If you think the country's banking sector has made progress in keeping its numbers straight via computers, just check out the 30th International Conference of the Israel Association for Information Technology (known by its Hebrew acronym ILA), which will focus on how computers are likely to change every major aspect of our society in the 21st century.

The three-day conference, due to open in the Jerusalem International Convention Center Jan. 30, will not be a routine meeting of computer experts.

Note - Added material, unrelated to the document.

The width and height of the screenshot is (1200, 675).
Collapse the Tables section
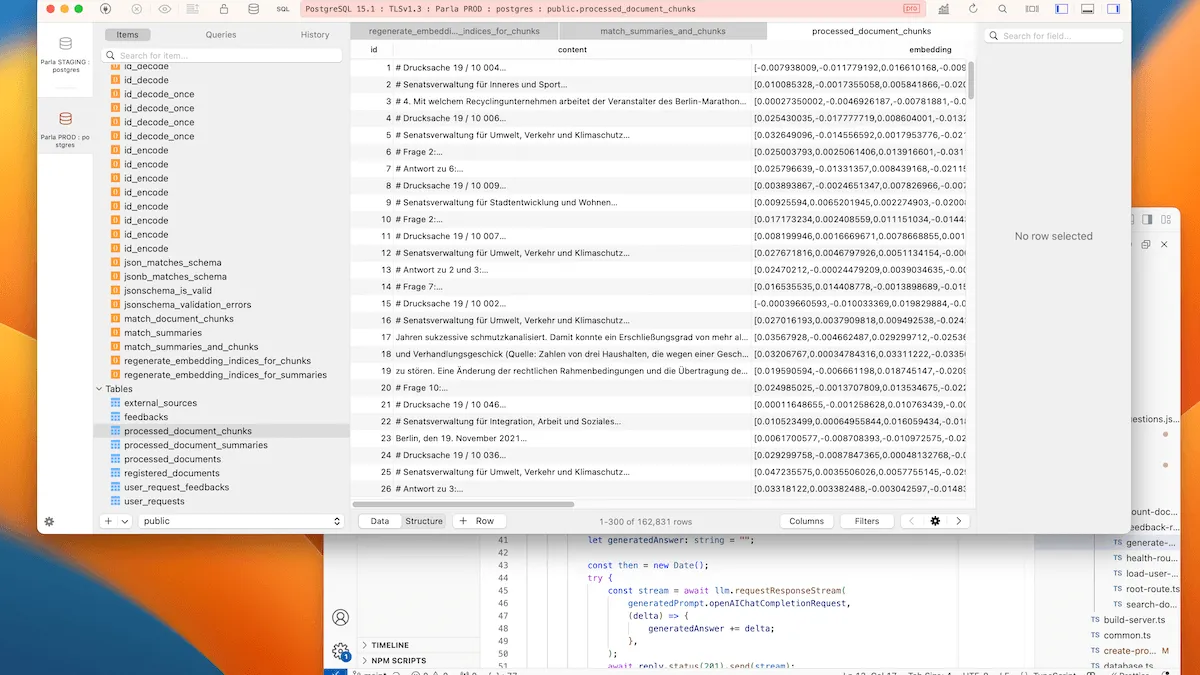(100, 389)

They, of course, will be there, but so will top managers from the fields of government, telecommunications, education, entertainment, culture, transport, health and — of course — banking.

Altogether, some 2,500 participants are expected to attend, including hundreds from abroad.

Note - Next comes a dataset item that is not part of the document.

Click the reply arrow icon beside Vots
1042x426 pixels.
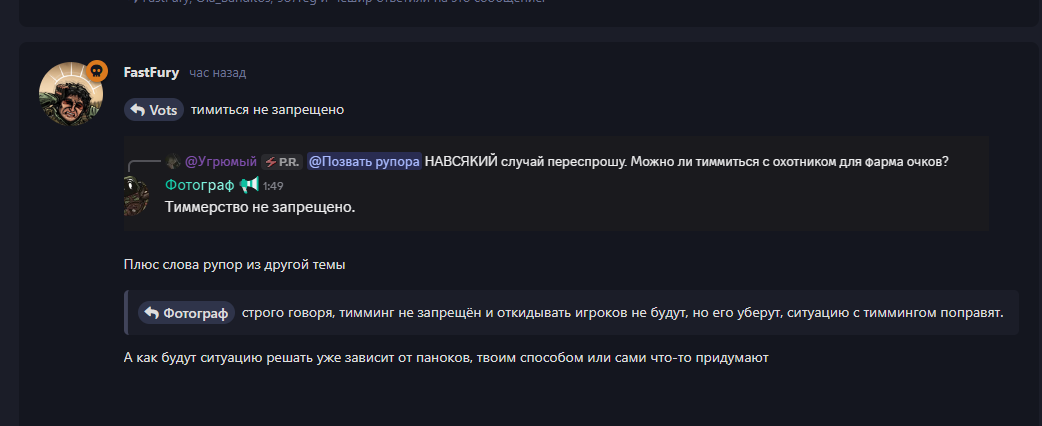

"There will be some 80 lectures, and we specifically wanted to expose the most senior administrators in the country to the new trends in computerization," says Avihu Bin-Nun, chairman of the ILA conference and a former commander of the Air Force.

Bin-Nun, who is currently head of the Israel Auto Importers Association, ranks Israel as "among the top five" nations in the world in computer software and computer communications.

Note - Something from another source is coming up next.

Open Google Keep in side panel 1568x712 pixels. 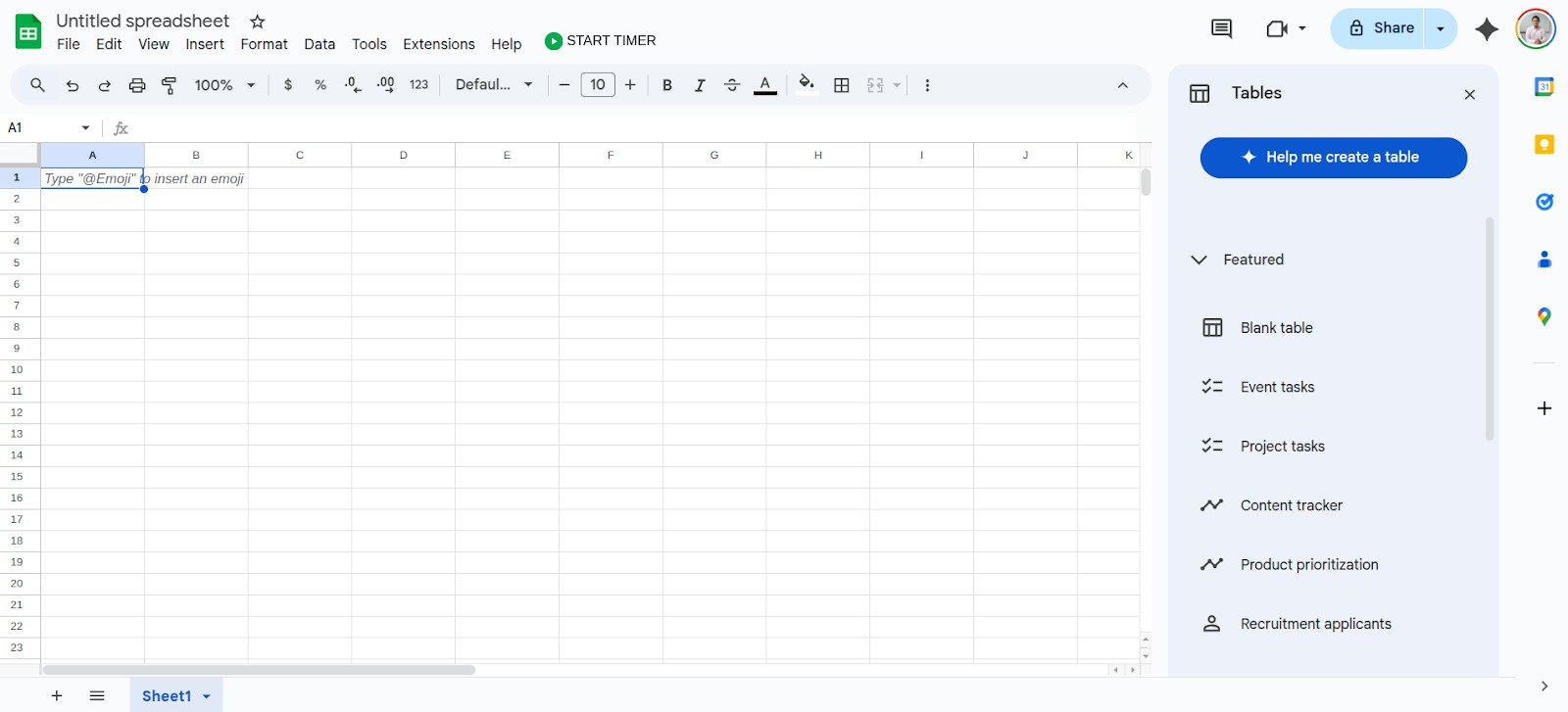tap(1544, 145)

"We're up there with the U.S., Japan, Germany and one or two more European countries," he says. "Specifically in software, we're substantially ahead of Japan."

Bin-Nun credits the Israeli (or Jewish) talent for innovation and improvisation as being responsible for the country's leadership in computers. Zeev Barzilai, the chairman of the conference's program committee, suggests that the Jewish orientation to study, thinking, education and determination produces good computer minds.

"Israel is a brainware country; it is a smart street in the global village," Barzilai says.

Barzilai, previously director of microsystems and parallel computing at IBM's research division, is now on special assignment for IBM's "emerging technologies project" with a focus on supercomputing.

He returned to Israel only last year, after a 15-year stay in the United States, where he worked at IBM's prestigious Watson Research Center in New York and was the executive who led the giant company's efforts in high-performance computing.

Barzilai says the gathering will be "the most important conference on this subject ever held in Israel."

Among the leading foreign participants in the conference will be Nobel Prize-winning scientist Arno Penzias, a vice president of the AT&T Bell Laboratories in the United States, and Tom Jermoluk, president of Silicon Graphics.

A number of cabinet members will attend, including Prime Minister Shimon Peres (who will address the opening plenary session), Health Minister Ephraim Sneh and Industry and Trade Minister Micha Harish.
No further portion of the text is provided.